To appear at CVPR 2011, Colorado Springs, USA June 21-23 (download pdf) (supplementary material)
Computer vision has hit the mainstream with applications such as cars that detect pedestrians, motion capture for animation, and applications that let you cash a cheque by snapping a picture from your mobile phone. A great example of computer vision in the consumer market is Microsoft's Kinect gaming system which can accurately detect the pose of one or more individuals allowing gameplay to be controlled using just the body. Such a system must be able to detect pose reliably under a wide variety of conditions - different players, unusual clothing, poor lighting, cluttered backgrounds, and other sources of variation. One way that we could perform pose estimation is keeping around a large database of examples of people in a variety of poses along with labels indicating the configuration of the body in 2D or 3D. When presented with a new example (without labels) we can compare it against the database to find the best match. We then can assign the labels of the best match to the new example. However, the matching (or similarity) problem is a very tough one - especially due to the large amount of input variability due to the factors described above. If we had many examples of people in similar pose but under differing conditions, we could use machine learning to construct an algorithm that matches based on the important information (e.g. pose) and ignores the distracting information (e.g lighting, clothing, background, etc.). But how do we collect such data? In a somewhat unusual move for computer scientists, we turned to the Dutch progressive-electro band C-Mon and Kypski. Their music video/crowdsourcing project "One Frame of Frame" asks people on the web to replace one frame of the band's music video for the song "More or Less" with a capture from a webcam. A visitor to the band's website is shown a single frame of the video and asked to perform an imitation in front of the camera. The new contribution is spliced into the video which updates once an hour. This turns out to be the perfect data source for learning an algorithm to compute similarity based on pose. Armed with the band's data and a few machine learning tricks up our sleeves, we built a system that is highly effective at matching people in similar pose but under widely different settings.

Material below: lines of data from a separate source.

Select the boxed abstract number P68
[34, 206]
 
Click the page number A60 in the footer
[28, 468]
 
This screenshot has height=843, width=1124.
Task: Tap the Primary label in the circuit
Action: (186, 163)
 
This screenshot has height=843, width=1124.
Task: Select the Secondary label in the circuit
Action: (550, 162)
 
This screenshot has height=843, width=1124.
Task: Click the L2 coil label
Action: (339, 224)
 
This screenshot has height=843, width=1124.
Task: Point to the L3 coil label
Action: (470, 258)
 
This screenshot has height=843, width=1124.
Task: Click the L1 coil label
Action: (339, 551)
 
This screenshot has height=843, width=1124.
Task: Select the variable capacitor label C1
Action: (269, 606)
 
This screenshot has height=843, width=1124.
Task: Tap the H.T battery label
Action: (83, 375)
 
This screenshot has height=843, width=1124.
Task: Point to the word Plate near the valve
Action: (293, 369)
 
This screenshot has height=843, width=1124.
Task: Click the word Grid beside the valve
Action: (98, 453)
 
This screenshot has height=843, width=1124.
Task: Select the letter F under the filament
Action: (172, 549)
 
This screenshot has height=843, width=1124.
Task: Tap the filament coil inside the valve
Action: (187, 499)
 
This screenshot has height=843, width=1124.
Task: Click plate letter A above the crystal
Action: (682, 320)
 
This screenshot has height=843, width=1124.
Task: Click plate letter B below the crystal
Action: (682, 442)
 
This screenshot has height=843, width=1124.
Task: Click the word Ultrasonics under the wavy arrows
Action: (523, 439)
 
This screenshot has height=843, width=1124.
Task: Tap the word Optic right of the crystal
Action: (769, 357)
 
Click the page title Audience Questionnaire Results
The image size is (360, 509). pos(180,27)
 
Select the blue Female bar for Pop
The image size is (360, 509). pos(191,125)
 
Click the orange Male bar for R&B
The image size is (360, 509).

Supervised methods for learning an embedding aim to map high-dimensional images to a space in which perceptually similar observations have high measurable similarity. Most approaches rely on binary similarity, typically defined by class membership where labels are expensive to obtain and/or difficult to define. In this paper we propose crowd-sourcing similar images by soliciting human imitations. We exploit temporal coherence in video to generate additional pairwise graded similarities between the user-contributed imitations. We introduce two methods for learning nonlinear, invariant mappings that exploit graded similarities. We learn a model that is highly effective at matching people in similar pose. It exhibits remarkable invariance to identity, clothing, background, lighting, shift and scale.